- Born: Mzwandile Bala 15 February 1975 (age 51) Uitenhage, Eastern Cape, South Africa
- Genres: Kwaito, Gospel
- Occupations: Rapper, singer, actor
- Years active: 1997–present
- Member of: The Bala Brothers; TKZee;

= Zwai Bala =

South African musician (born 1975)

Mzwandile Bala (known by his stage name Zwai Bala; born 15 February 1975) is a South African kwaito and gospel musician.

==Education==

Bala studied at the Drakensberg Boys' Choir School, near Winterton, KwaZulu-Natal, and matriculated at St Stithians College in 1994. He then pursued an online Master's Certificate in Orchestration for Film and Television at Berklee College of Music in Boston. He came to public attention in 1997 as a member of the kwaito group TKZee.

==Career==

When he was 11 years old, he entered The Shell Road to Fame talent show and reached the semi-finals. Together with school friends Kabelo Mabalane and Tokollo 'Magesh' Tshabalala, he formed kwaito group TKZee. TKZee released their singles "Take It Eezy", holiday hit "Phalafala" and their top-selling "Shibobo", which featured South Africa national football team player Benni McCarthy. Later, Bala began a solo musical career.
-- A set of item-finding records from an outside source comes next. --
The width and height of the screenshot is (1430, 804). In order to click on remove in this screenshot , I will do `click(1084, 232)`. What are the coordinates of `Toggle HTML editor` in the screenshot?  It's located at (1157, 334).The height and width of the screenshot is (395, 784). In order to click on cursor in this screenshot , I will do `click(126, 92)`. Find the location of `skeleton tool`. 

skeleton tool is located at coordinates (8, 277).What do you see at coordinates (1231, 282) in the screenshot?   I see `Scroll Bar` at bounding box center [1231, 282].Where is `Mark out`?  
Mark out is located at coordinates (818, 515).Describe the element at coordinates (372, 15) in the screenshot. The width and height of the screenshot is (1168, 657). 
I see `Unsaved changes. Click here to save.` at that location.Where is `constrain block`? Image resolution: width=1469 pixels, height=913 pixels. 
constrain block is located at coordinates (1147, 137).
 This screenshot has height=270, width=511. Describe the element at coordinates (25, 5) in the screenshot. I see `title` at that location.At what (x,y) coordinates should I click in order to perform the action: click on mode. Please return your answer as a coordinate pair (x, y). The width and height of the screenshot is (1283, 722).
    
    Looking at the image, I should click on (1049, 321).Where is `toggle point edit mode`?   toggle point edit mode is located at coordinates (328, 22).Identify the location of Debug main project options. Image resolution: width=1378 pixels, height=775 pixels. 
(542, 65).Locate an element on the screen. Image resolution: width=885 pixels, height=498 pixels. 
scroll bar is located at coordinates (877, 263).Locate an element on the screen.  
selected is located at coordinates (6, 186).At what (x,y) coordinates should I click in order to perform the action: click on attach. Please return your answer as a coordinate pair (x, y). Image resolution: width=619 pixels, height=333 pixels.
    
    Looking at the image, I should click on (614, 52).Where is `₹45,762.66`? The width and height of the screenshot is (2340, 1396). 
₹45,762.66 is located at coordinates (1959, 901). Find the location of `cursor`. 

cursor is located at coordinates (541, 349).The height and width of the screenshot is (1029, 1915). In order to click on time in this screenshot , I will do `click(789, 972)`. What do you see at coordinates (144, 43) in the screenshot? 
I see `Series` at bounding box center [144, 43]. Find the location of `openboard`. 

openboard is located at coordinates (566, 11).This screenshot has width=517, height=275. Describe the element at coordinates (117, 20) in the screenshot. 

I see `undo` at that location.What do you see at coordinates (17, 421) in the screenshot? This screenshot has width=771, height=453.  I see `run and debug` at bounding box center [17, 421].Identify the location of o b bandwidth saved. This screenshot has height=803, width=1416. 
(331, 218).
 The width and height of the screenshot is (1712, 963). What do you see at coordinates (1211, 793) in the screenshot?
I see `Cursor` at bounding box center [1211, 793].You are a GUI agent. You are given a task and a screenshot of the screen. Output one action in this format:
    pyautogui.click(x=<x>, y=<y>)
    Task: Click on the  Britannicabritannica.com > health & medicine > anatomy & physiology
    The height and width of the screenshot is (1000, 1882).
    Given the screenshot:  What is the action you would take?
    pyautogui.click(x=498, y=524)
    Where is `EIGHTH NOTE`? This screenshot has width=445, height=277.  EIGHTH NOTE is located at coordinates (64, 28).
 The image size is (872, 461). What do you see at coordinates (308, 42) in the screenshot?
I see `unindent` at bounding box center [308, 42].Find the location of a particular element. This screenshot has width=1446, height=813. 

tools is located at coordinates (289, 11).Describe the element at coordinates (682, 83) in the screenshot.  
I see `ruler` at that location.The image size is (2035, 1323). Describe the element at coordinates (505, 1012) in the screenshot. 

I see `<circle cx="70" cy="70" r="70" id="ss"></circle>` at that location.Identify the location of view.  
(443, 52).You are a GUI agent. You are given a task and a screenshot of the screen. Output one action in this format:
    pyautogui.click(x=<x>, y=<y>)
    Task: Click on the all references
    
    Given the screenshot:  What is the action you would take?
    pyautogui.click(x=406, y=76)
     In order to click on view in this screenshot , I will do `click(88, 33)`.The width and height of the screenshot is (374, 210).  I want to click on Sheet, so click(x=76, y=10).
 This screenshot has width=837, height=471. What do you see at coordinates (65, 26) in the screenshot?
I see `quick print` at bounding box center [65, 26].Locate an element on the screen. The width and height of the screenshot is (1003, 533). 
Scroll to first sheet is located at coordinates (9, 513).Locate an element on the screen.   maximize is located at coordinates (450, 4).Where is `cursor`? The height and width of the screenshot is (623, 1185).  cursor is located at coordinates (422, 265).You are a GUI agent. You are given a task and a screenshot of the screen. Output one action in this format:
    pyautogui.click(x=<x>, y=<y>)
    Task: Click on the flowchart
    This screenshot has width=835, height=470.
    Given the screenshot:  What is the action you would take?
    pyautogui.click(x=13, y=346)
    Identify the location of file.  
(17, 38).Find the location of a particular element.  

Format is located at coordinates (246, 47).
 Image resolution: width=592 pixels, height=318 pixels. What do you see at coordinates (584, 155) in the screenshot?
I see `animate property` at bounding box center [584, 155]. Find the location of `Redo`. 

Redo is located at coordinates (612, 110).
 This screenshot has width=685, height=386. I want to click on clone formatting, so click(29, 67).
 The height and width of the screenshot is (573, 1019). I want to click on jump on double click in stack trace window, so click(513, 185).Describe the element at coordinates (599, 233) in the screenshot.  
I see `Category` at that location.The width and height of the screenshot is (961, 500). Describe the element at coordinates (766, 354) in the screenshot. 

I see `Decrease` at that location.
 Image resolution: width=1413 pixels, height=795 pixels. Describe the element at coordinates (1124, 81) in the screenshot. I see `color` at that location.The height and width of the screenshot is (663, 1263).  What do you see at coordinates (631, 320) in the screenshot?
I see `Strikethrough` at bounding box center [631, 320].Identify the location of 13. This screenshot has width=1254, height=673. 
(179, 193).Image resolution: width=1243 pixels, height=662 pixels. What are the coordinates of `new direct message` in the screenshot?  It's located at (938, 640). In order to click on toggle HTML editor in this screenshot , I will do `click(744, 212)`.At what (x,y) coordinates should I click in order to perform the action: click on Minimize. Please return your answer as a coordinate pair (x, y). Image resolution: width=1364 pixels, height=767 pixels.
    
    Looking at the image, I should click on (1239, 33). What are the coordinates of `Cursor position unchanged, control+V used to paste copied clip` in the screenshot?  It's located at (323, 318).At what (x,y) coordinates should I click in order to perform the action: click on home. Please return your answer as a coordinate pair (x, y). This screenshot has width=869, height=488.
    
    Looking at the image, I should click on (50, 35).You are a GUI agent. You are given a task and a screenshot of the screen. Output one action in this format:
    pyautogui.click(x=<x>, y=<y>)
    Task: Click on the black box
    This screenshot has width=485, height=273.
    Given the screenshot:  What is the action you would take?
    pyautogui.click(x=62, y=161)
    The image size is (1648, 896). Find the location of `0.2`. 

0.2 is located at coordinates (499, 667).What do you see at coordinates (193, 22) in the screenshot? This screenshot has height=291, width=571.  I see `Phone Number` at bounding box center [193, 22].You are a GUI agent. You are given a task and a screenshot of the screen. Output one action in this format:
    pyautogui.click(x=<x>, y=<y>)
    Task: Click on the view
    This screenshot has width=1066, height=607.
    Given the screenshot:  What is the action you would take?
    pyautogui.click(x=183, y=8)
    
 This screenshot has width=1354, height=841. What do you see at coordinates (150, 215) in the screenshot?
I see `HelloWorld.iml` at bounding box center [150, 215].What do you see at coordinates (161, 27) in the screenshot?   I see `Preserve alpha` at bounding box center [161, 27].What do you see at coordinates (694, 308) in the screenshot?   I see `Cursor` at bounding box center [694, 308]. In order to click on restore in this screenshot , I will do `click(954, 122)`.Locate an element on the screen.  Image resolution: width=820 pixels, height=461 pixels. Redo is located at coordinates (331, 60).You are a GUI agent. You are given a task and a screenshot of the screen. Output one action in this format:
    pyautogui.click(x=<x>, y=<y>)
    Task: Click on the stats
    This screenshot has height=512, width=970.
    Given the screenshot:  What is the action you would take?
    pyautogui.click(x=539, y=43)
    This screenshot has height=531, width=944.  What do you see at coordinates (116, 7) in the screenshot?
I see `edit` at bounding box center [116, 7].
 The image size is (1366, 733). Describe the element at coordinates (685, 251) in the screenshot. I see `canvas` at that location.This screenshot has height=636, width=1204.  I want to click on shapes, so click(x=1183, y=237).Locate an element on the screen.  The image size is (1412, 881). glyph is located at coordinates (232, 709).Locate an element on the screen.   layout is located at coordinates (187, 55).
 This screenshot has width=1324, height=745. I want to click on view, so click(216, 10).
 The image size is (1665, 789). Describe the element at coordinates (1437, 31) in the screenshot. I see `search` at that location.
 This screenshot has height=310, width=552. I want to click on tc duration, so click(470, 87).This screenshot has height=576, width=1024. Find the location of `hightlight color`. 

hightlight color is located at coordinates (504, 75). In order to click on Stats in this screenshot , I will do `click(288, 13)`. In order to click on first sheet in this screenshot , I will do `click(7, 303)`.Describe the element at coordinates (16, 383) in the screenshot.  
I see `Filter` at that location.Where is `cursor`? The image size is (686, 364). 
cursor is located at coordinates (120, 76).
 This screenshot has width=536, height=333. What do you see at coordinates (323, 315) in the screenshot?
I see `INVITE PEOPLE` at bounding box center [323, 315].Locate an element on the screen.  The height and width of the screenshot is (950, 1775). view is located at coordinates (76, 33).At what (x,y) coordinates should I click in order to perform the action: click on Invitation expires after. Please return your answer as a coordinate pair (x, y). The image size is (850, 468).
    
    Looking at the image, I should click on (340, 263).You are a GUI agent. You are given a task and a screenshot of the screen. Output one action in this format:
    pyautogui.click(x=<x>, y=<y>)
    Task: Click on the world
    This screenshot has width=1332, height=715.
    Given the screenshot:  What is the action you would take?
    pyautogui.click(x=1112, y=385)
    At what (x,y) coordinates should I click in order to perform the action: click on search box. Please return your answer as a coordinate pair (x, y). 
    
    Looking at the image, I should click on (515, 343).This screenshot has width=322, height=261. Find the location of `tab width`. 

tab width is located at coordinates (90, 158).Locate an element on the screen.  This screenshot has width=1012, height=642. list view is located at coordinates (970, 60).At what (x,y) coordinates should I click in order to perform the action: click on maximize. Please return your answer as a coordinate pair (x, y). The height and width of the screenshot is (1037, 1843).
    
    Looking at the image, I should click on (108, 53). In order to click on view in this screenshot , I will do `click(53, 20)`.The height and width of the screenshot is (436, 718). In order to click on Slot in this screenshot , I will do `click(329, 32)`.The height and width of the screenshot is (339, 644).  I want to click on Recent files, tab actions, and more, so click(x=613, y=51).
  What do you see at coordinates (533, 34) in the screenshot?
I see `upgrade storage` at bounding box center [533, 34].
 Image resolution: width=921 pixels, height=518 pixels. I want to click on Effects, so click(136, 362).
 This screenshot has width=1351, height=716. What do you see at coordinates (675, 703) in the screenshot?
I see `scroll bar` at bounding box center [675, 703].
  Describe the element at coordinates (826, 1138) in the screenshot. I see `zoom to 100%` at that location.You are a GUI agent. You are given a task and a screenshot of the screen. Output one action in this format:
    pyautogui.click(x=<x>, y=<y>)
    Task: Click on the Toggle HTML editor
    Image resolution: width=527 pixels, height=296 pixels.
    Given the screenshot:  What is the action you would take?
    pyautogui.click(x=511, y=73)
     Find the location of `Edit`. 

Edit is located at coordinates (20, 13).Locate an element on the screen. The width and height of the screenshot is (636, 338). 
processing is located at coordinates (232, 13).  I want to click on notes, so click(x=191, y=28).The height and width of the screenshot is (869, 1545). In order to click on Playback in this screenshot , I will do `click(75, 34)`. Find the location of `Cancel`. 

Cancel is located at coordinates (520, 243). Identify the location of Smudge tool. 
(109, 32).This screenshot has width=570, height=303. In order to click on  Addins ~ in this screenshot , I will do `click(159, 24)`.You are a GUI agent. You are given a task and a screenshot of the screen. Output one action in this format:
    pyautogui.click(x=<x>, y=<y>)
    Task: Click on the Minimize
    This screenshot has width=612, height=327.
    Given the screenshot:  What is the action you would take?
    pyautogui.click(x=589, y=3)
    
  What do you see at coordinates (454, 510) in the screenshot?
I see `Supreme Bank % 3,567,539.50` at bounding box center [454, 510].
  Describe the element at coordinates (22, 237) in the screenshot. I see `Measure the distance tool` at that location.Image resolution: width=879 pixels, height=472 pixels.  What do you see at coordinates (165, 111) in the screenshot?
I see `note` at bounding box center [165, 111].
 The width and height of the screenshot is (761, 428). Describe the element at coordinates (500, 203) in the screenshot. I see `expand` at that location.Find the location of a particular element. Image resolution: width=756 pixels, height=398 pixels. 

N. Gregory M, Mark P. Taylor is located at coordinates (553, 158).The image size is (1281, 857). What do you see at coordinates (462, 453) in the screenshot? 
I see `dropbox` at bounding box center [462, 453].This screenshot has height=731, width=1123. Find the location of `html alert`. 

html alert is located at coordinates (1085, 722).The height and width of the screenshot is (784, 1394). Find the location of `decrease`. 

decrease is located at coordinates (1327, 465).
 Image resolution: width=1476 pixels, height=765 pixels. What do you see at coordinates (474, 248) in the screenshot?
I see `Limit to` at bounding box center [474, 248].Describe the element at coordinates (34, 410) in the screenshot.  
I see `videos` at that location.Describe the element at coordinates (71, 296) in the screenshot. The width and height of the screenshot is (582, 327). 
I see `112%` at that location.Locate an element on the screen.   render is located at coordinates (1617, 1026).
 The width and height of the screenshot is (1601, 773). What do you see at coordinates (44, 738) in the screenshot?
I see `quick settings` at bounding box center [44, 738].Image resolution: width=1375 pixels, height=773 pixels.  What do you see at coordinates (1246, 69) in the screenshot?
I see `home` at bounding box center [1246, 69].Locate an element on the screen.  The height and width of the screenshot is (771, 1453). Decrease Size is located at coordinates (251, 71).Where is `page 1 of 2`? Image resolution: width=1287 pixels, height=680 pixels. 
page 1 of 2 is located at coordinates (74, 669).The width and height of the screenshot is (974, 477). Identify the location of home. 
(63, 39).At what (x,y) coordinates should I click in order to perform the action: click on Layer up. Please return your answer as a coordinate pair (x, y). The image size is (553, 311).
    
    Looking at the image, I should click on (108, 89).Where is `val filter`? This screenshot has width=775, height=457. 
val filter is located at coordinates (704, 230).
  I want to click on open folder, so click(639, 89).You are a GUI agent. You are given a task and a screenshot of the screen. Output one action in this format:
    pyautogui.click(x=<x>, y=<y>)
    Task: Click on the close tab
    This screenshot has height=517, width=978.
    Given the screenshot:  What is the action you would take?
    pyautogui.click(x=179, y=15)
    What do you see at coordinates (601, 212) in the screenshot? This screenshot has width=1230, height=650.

As a music director and producer, Bala has worked on musicals featuring Ali Campbell of UB40, produced Grace from the two-time Grammy award-winning Soweto Gospel Choir, and has been the featured soloist at the Classical FM–Lexus Soiree at the Sandton Intercontinental.

He was a celebrity contestant on the first season of the SABC 2 reality competition Strictly Come Dancing in 2006, partnered with professional ballroom dancer Kego Motshabi. The pair finished third.

==Songs==
Bala's recorded music include:
- Ndize
- Umlilo-Masibase
- All I Do
- Black 'N Proud
- Ndiredi
- Moody's Mood For Love
- Nozamile
- Vuk'uzenzele
- Play That Music
- Kuyasa
- Ikhaya
- Bash'abafana
- Tino Tino
- Folkfanse-My Heritage
- Hand Prints
- Circle of Life
- Solo
- Soccer
- Gux Duo
- Niceland-Guguletu
- Everyone Can Drum
- Noble Peace
- Noyana

==Television==

His television appearances include:
- All You Need Is Love – Season 2 – Host
- Clash of the Choirs South Africa – Season 1 – Choir Master
- Clash of the Choirs South Africa – Season 3 – Guest Judge
- Popstars – Season 2, 3 and 4 – Judge
- Pump Up The Volume – Season 1 – Judge
- Red Cake – Not the Cooking Show – Season 1 – Houseband leader

==Awards==

In 2002 he received a South African Music Award (SAMA) for his single "Lifted" and in 2019 he, along with fellow TKZee members Kabelo Mabalane and Tokollo Tshabalala, received a SAMA award for Lifetime Achievement.